- **Excerpted records**
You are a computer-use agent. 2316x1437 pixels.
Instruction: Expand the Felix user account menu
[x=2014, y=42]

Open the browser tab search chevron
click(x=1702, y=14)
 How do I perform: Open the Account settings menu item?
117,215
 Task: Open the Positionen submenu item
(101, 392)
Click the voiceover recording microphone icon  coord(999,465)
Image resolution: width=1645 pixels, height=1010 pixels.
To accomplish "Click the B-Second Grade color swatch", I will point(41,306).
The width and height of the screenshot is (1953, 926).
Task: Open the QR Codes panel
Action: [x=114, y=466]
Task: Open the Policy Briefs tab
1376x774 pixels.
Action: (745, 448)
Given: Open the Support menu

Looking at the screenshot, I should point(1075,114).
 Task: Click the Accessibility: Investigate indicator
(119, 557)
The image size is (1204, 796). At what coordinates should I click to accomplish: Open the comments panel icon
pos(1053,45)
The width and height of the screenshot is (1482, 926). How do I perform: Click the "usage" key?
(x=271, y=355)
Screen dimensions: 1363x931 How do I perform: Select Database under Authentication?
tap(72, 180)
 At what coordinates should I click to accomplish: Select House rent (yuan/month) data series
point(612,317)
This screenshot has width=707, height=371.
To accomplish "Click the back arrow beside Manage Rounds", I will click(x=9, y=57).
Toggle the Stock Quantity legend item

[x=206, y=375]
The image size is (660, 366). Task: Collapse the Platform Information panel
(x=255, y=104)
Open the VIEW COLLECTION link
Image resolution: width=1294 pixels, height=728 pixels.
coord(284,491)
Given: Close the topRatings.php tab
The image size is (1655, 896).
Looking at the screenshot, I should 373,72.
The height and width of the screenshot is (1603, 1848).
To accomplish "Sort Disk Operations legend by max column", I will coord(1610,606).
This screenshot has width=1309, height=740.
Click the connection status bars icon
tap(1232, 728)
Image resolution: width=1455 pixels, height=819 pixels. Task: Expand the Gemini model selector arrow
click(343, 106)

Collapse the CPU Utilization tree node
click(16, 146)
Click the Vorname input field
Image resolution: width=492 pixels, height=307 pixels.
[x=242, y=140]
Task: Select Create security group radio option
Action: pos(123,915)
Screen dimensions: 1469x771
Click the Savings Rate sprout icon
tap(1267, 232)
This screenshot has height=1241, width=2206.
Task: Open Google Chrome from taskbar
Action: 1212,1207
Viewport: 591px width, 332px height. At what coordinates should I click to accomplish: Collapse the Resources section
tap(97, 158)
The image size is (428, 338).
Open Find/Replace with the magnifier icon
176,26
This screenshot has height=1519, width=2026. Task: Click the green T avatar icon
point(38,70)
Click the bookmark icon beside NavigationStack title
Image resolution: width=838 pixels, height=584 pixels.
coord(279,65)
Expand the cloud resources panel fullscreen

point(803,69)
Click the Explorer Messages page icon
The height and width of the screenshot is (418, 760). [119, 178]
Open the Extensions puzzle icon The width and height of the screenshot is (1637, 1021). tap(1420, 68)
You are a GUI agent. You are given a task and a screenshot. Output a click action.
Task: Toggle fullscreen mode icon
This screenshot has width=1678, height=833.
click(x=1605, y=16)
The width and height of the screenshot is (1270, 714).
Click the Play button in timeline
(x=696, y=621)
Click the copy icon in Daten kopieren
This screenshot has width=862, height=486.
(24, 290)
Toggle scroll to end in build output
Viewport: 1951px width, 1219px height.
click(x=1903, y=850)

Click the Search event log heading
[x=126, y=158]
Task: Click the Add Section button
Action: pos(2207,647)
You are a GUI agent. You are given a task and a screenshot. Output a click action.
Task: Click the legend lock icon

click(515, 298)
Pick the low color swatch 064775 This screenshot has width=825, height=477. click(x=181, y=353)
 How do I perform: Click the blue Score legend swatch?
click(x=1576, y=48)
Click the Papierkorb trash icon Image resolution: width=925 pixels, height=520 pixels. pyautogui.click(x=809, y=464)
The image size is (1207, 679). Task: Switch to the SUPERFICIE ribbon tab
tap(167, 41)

- **Exercise goal**
Could you please copy the lines of the listing above exactly, from its first line through the line bearing "Image resolution: width=1645", and nothing more?

- **Task answer**
You are a computer-use agent. 2316x1437 pixels.
Instruction: Expand the Felix user account menu
[x=2014, y=42]

Open the browser tab search chevron
click(x=1702, y=14)
 How do I perform: Open the Account settings menu item?
117,215
 Task: Open the Positionen submenu item
(101, 392)
Click the voiceover recording microphone icon  coord(999,465)
Image resolution: width=1645 pixels, height=1010 pixels.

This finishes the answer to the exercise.